◆ **Written instruction**
Reproduce the lines from the one containing "Task: Go to 経費精算一覧 breadcrumb link" through the one containing "pyautogui.click(x=208, y=86)", both included. Leave the pictures out of your copy.

◆ **Stored data**
=-=-=

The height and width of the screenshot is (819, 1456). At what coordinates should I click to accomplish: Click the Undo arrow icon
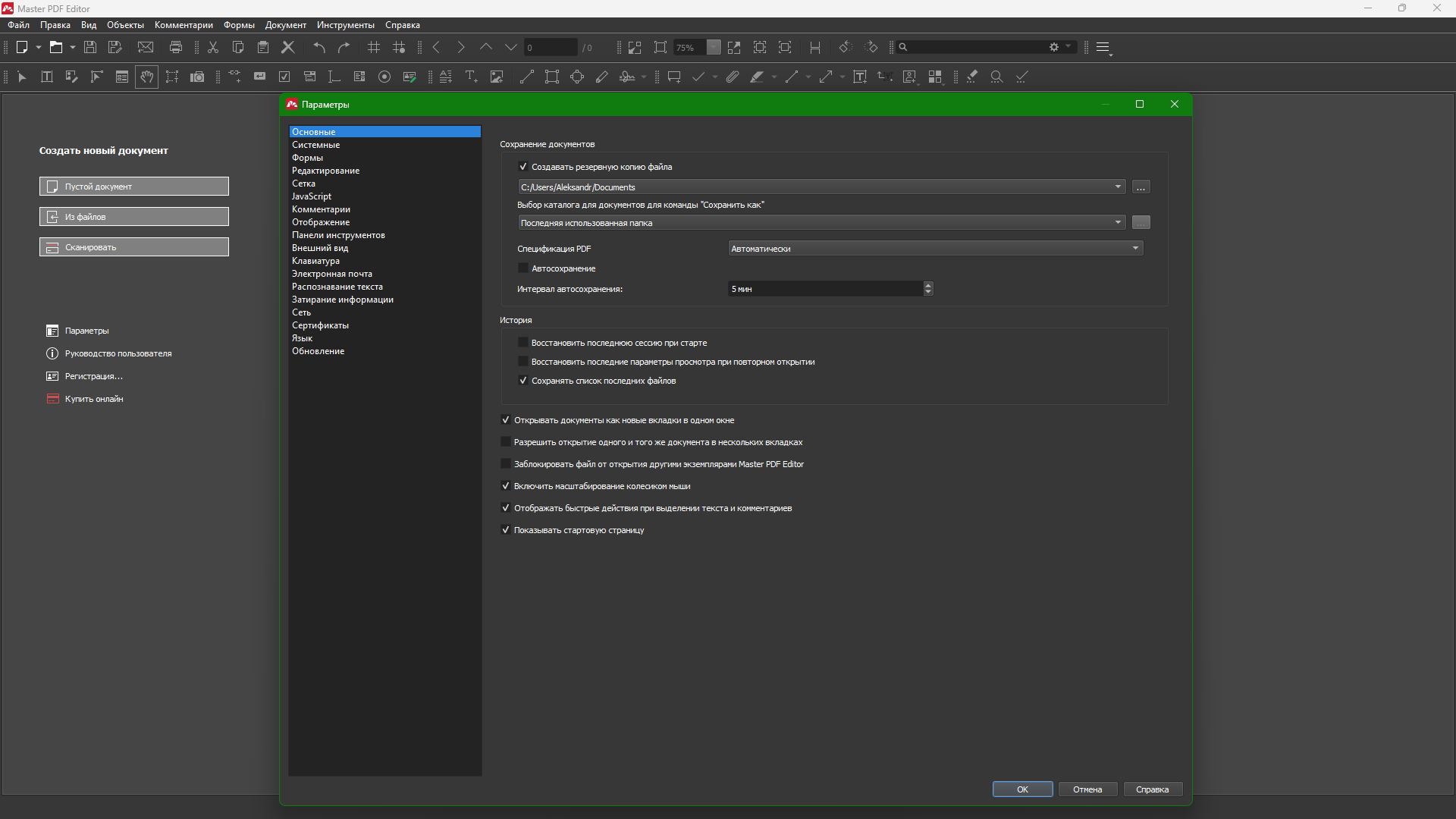pyautogui.click(x=319, y=47)
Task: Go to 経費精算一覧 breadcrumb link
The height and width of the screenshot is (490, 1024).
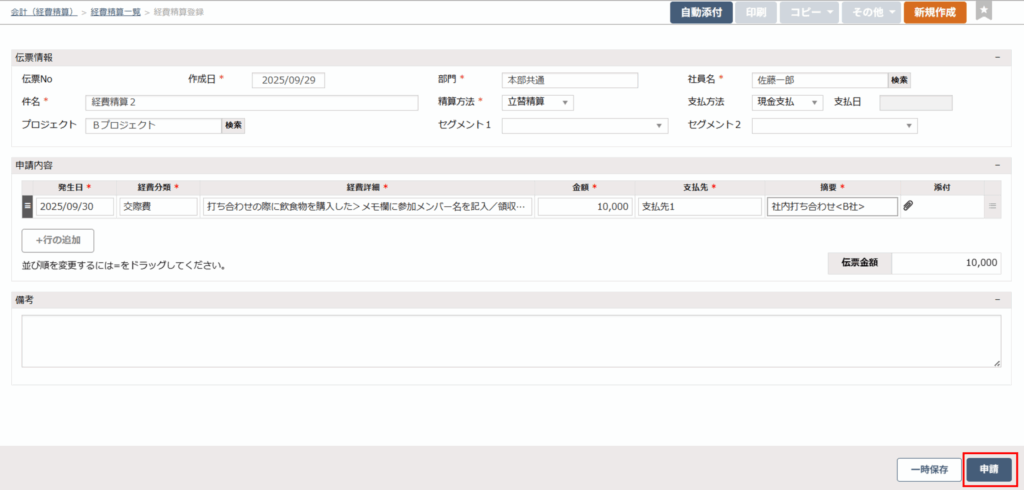Action: 115,11

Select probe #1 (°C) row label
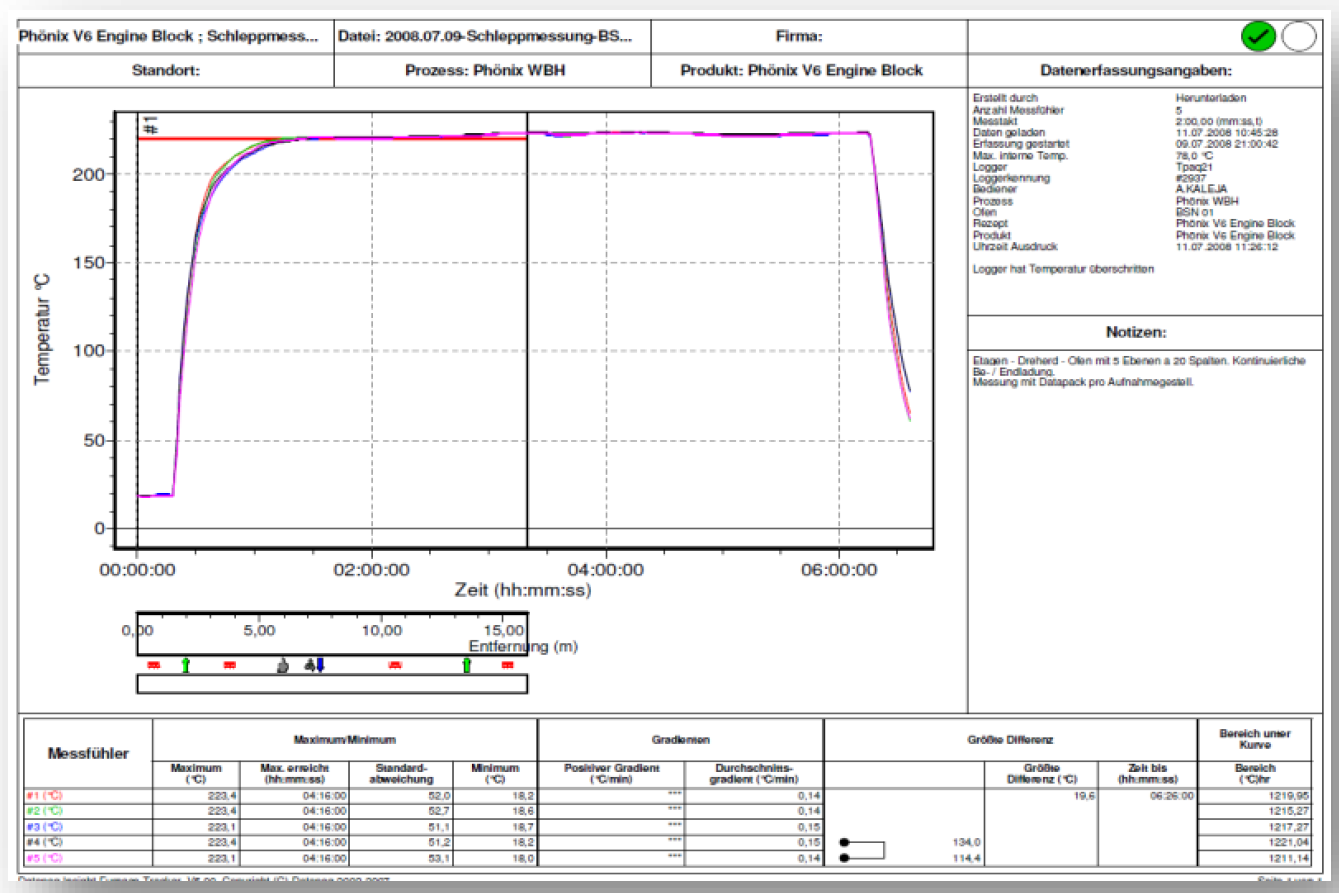click(43, 795)
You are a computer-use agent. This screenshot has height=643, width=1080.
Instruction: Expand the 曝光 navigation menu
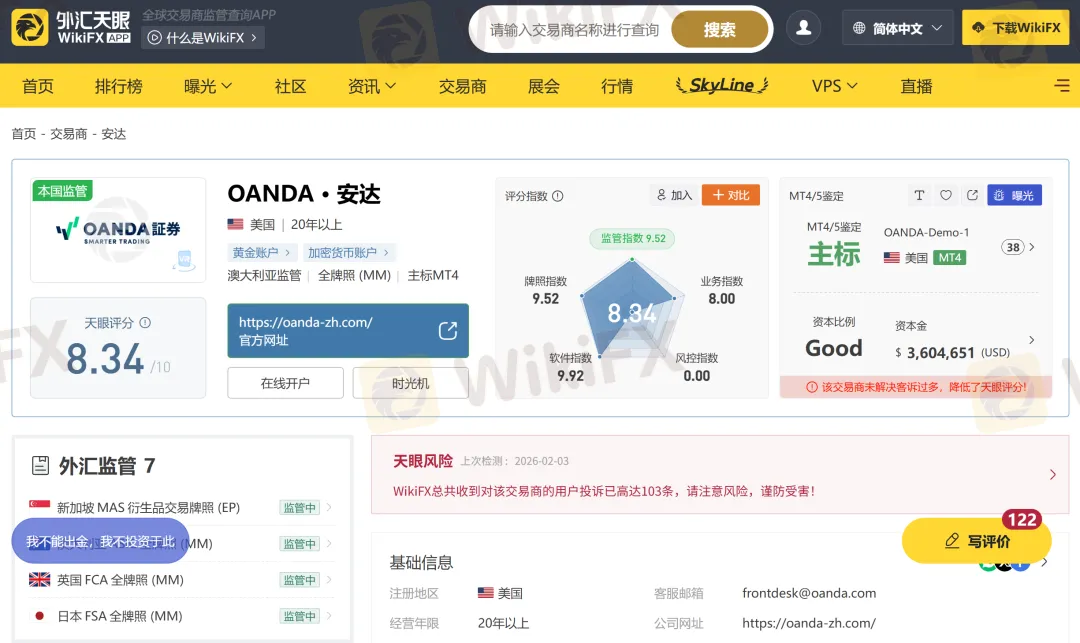pyautogui.click(x=208, y=86)
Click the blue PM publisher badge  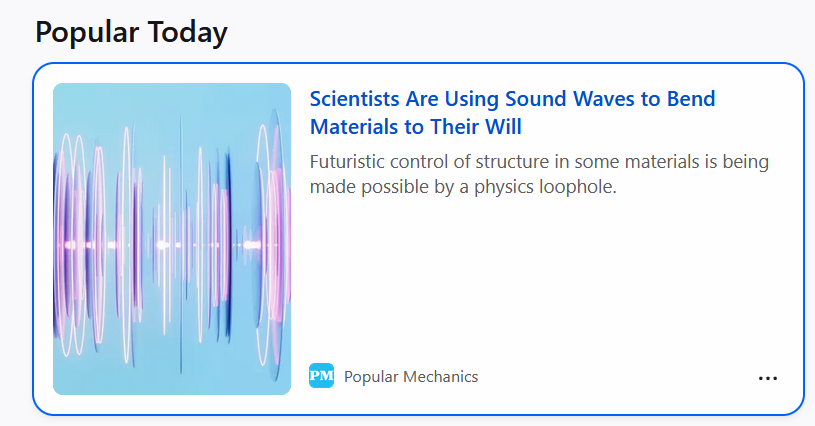click(321, 376)
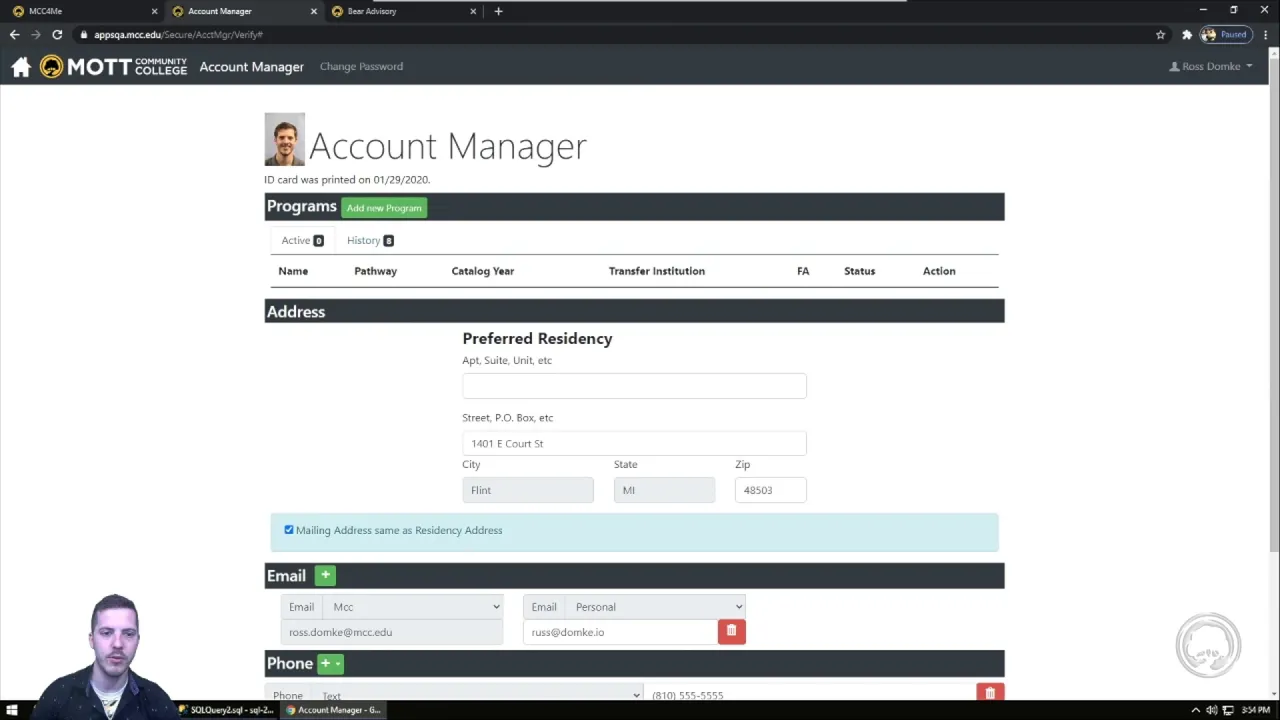
Task: Click the Add new Program button
Action: (384, 208)
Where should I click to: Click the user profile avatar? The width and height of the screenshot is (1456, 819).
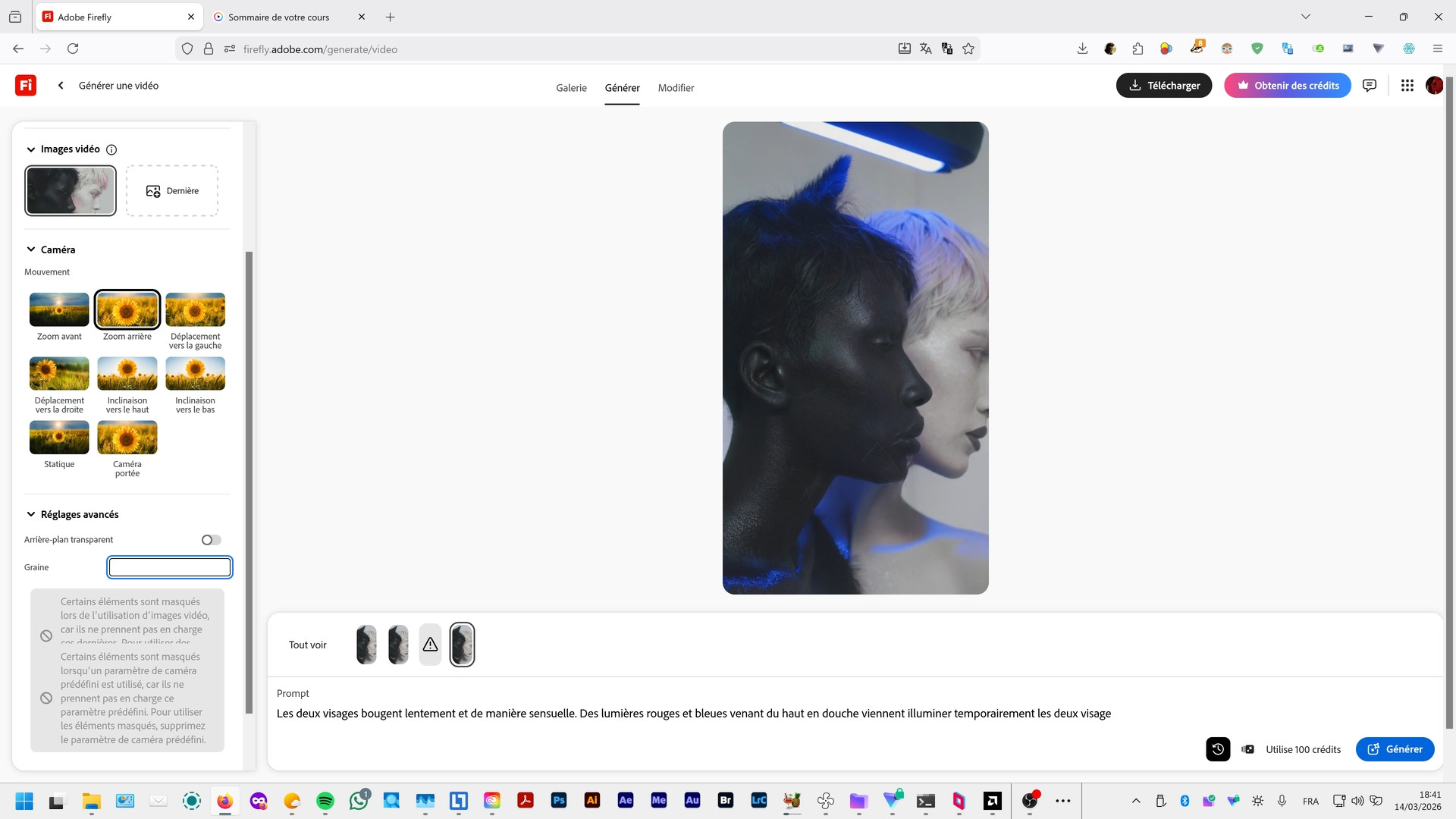point(1433,86)
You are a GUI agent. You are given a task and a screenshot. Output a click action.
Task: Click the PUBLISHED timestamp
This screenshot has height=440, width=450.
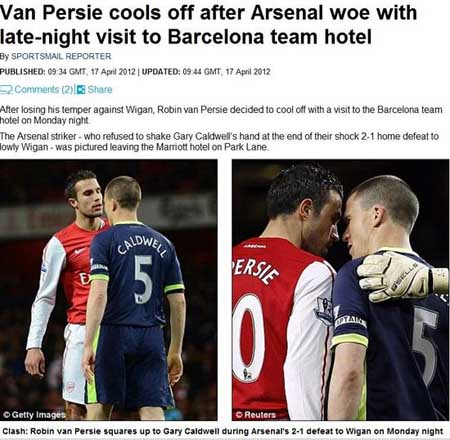coord(68,72)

=-=-=

◆ **Solution for this exercise**
Task: Go to 経費精算一覧 breadcrumb link
The height and width of the screenshot is (490, 1024).
Action: 115,11

Select probe #1 (°C) row label
click(43, 795)
You are a computer-use agent. This screenshot has height=643, width=1080.
Instruction: Expand the 曝光 navigation menu
pyautogui.click(x=208, y=86)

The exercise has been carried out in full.